Although it is too early to tell with confidence, Israeli Jewry may owe the Trump administration a similar debt, for it now appears to be giving Israel a much-needed boost to its physical security.

The greatest enemy of Israel today is Iran, which is trying to create a military-aid corridor through Iraq and Syria to Lebanon, which it already controls, and from there to destroy the Jewish state. Israel has been trying to stop this.

Although it has been little publicized, the United States has quietly been helping; it has interrupted Iran’s corridor by occupying swaths of Syria bordering Iraq. This would never have been possible under a Democratic administration, as Democrats have been reluctant to assert U.S. military power against Iran.

Trump has come down firmly on the side of Israel’s security in other ways.

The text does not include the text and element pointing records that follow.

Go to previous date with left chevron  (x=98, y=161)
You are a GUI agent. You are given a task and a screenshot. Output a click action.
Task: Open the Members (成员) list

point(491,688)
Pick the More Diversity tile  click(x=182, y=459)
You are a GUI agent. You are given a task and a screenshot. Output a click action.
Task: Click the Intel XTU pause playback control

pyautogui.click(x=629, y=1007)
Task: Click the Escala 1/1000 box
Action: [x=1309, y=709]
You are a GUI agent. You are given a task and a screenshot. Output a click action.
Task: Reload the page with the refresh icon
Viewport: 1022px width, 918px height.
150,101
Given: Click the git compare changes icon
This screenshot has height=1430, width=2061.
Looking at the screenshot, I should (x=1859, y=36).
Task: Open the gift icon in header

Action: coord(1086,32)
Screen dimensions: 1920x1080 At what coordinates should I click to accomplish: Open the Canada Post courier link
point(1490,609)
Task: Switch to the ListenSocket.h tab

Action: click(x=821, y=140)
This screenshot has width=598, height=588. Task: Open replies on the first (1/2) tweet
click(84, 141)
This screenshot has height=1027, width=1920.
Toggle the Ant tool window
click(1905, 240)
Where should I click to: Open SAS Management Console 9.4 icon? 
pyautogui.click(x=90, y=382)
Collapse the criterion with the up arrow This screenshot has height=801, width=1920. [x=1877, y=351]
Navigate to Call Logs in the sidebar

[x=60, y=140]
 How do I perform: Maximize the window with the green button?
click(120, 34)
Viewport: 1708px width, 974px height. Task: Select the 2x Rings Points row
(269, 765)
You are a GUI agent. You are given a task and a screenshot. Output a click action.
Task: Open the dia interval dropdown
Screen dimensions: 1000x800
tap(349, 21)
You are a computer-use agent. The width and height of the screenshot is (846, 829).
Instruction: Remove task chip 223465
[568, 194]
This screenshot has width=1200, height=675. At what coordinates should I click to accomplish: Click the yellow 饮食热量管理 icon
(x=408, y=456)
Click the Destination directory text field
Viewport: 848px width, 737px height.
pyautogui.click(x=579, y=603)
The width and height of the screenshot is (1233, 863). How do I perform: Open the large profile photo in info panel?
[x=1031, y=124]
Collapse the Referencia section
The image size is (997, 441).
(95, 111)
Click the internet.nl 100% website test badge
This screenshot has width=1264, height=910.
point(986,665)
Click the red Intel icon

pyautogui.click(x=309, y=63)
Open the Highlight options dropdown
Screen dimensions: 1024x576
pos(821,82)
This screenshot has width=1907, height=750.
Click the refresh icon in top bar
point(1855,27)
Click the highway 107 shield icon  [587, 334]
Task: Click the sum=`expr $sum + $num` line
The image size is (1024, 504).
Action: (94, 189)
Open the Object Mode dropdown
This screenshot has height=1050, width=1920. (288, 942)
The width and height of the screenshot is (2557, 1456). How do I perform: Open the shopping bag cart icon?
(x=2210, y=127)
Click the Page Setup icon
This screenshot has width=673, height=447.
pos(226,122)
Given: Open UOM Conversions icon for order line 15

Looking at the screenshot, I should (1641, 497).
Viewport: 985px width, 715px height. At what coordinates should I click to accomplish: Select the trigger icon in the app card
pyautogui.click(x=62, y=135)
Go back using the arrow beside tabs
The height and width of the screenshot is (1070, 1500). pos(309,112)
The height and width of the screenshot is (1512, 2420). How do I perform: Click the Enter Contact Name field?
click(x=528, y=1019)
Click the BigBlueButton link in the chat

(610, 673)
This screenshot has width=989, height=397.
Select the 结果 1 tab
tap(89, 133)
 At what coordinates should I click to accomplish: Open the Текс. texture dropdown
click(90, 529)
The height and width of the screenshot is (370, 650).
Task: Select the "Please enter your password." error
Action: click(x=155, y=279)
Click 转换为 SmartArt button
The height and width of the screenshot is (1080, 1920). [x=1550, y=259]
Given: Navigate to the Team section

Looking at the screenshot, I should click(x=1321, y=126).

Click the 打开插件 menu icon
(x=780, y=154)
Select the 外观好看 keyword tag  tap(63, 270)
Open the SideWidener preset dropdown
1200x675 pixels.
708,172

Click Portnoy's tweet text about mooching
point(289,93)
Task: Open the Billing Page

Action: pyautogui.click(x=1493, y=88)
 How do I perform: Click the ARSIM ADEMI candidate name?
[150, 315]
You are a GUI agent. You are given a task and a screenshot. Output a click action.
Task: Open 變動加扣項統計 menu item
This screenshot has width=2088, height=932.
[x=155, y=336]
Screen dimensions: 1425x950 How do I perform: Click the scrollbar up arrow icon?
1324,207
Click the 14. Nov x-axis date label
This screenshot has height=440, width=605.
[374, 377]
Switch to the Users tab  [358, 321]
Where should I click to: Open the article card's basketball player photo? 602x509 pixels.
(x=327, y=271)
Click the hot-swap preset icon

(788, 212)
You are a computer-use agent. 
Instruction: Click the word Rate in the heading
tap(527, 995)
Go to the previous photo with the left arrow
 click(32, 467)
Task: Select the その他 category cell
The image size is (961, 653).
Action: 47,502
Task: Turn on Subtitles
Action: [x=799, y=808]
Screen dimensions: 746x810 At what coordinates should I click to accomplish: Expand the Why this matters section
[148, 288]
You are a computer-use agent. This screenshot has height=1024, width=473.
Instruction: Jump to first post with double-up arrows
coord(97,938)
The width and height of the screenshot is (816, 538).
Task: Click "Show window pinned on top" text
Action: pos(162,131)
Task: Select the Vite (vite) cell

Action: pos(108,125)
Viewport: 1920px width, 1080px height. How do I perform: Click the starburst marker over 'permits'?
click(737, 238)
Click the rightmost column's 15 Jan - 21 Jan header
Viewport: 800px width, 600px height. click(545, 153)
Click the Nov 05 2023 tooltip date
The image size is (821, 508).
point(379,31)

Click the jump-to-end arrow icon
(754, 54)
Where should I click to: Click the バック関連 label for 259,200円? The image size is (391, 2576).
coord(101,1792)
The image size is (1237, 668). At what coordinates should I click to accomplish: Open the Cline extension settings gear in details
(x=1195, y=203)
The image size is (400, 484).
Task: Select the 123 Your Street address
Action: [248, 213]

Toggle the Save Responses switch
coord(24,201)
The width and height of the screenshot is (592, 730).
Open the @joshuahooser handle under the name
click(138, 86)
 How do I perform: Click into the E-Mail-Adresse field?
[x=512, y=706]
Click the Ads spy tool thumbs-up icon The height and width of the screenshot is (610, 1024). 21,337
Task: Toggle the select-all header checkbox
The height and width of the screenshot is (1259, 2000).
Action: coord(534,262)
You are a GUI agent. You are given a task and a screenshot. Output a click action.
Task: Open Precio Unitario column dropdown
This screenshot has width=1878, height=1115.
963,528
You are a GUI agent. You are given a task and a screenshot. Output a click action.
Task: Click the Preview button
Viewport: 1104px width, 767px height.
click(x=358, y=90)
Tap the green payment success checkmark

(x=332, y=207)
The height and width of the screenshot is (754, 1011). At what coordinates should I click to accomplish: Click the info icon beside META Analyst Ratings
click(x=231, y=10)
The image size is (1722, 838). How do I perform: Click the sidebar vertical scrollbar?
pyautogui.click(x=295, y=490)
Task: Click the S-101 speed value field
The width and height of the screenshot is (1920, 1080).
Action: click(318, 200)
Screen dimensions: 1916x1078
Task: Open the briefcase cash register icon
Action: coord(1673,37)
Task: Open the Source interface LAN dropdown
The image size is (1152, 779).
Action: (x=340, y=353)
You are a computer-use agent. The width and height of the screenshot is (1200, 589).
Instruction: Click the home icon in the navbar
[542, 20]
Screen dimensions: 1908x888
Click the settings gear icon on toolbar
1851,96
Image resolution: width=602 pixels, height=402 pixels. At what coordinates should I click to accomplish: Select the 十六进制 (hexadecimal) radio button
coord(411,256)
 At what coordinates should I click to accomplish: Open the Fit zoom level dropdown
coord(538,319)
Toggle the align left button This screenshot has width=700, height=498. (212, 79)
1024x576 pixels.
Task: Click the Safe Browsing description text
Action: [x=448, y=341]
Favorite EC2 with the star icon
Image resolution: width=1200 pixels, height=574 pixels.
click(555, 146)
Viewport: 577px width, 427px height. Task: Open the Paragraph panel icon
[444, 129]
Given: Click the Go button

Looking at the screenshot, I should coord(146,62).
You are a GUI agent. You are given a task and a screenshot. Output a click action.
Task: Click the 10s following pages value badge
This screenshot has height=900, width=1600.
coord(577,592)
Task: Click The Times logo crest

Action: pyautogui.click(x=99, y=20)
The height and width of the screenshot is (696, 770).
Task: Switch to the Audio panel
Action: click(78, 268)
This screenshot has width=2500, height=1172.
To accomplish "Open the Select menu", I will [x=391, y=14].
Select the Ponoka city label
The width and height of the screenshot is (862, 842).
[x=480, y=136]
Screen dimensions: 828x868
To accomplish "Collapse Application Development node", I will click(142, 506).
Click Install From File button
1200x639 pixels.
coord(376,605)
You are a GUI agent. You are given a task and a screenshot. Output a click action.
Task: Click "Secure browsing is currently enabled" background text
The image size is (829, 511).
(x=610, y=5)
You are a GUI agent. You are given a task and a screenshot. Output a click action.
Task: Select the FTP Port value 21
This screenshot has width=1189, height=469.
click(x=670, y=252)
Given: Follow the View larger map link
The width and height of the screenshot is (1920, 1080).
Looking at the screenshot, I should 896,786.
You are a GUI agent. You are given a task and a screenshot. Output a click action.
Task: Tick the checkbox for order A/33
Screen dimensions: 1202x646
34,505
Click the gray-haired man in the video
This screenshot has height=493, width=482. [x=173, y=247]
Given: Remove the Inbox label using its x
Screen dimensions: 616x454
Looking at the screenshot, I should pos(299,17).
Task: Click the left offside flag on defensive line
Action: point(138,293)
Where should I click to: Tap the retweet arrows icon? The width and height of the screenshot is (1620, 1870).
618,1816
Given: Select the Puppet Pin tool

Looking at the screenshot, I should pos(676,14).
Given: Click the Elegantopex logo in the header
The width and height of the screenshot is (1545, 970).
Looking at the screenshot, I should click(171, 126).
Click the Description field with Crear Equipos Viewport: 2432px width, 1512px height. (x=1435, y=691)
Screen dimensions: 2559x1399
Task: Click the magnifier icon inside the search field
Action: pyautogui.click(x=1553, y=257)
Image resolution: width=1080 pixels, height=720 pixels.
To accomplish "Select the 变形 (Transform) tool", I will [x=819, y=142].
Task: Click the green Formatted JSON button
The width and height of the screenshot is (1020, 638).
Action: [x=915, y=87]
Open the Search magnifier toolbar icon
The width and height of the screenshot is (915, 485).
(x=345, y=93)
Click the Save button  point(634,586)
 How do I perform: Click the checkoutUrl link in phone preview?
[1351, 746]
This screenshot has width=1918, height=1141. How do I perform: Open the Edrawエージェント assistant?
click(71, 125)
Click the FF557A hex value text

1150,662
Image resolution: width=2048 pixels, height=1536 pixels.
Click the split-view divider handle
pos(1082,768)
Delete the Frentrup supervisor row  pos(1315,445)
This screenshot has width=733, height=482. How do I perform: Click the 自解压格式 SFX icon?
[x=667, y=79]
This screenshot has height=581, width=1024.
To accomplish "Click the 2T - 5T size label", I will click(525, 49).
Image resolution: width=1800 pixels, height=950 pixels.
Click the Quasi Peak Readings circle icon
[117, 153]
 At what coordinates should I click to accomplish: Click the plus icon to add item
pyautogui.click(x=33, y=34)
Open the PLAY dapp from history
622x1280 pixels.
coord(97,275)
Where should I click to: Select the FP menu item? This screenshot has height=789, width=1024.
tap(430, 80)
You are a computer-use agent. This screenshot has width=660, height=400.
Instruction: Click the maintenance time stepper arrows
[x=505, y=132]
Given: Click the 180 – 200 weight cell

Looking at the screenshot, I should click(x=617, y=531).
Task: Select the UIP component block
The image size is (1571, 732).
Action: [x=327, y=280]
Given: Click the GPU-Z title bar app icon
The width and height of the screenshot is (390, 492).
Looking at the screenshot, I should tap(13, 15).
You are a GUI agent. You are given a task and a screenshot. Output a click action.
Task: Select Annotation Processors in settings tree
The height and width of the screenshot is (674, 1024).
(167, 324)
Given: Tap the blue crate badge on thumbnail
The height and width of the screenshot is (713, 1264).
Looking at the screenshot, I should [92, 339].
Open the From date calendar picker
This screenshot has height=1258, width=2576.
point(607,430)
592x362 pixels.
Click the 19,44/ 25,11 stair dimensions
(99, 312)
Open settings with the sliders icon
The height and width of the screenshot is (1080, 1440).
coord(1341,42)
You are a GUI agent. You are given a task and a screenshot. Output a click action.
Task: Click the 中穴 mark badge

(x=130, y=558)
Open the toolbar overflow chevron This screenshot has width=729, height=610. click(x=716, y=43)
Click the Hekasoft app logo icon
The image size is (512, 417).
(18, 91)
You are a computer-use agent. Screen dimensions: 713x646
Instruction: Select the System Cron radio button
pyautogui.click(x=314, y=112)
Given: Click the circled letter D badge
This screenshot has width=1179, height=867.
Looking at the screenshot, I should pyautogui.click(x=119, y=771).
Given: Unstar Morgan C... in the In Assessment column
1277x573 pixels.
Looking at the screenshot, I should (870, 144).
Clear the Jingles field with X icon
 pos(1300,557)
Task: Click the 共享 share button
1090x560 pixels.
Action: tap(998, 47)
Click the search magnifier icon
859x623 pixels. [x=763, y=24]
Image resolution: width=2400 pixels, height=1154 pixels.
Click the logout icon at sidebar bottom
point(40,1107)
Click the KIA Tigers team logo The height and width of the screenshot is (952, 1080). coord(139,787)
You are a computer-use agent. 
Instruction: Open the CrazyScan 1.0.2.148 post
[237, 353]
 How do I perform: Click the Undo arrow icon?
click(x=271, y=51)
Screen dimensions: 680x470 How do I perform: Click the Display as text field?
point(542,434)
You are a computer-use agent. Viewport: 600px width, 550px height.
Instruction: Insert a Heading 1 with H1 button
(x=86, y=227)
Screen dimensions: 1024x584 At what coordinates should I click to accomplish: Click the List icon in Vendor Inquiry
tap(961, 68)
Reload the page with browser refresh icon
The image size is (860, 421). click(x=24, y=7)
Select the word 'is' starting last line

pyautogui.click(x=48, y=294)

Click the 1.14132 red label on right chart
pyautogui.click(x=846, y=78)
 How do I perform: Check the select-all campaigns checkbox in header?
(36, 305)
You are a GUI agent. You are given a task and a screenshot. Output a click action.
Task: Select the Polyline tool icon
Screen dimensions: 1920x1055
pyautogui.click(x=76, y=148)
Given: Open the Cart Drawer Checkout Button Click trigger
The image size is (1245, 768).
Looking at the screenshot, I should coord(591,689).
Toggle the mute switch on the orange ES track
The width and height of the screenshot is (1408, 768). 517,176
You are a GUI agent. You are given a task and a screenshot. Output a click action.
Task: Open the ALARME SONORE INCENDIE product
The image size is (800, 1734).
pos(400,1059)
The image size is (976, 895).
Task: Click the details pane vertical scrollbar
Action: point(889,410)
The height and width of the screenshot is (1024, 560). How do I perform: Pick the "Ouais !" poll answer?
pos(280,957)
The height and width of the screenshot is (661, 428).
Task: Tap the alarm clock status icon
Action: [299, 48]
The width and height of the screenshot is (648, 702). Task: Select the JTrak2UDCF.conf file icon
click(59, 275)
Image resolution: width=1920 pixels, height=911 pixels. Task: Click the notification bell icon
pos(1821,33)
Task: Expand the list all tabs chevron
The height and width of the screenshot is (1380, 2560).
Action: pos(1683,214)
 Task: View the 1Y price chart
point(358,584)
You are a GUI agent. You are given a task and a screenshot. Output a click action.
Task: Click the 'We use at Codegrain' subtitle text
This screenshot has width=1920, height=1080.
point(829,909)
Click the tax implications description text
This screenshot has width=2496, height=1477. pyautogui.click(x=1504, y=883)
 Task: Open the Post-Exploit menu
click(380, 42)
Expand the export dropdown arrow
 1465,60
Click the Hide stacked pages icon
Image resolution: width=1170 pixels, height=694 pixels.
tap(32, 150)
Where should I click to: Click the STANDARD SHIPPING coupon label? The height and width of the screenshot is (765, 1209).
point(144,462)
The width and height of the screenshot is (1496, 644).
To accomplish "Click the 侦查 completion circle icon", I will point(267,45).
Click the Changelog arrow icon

He cancelled President Barack Obama’s nuclear deal with Iran largely because it would, after a 15-year delay, permit Iran to build nuclear weapons. The Trump administration’s openly pro-Israel secretary of state, Mike Pompeo, is exerting great economic and other pressure on Iran to get its nuclear weapons program stopped permanently. And it was Trump’s ambassador to the United Nations who has steadfastly defended Israel’s right to protect its border with Gaza against an invasion orchestrated by Hamas.

For all this and more, Israeli Jews owe our Republican administration gratitude.

American Jews also need to be clear-eyed about what the future holds for the Democratic and Republican parties. A new Pew Research Center survey shows that the divide between Democrats and Republicans regarding their support for Israel is growing larger. While 79 percent of Republicans sympathize more with Israel over the Palestinian Arabs, only 27 percent of Democrats do. In 1978, the divide between the two parties was just 5 points.

The poll also shows that since 2001 pro-Israel sympathy among Republicans grew by 29 points, while support for Israel by Democrats declined over that period by about 11 points. And who can forget the chorus of boos at the 2012 Democratic National Convention when a resolution identifying Jerusalem as Israel’s capital was brought to a vote. We all know Trump’s stance on that.

There is an apocryphal story about the day in 1951 when Bobby Thompson of the New York Giants hit a pennant-
winning home run off a Brooklyn Dodgers pitcher. All of Manhattan exploded in joy. On the Lower East Side, an Eastern European-born bubbe was mystified and worried by all the commotion in the street. When her grandson ran into their apartment, volubly babbling about the home run and how the Giants had won the pennant, the only thing that the much-startled lady could think to say was, “Nu, is this good for the Jews or bad for the Jews?”

That is the question to ask here too. It is time for Jews to see with open eyes which party is good for the Jews.

Arthur G. Sapper is a lawyer in Washington, D.C. He lives in Silver Spring.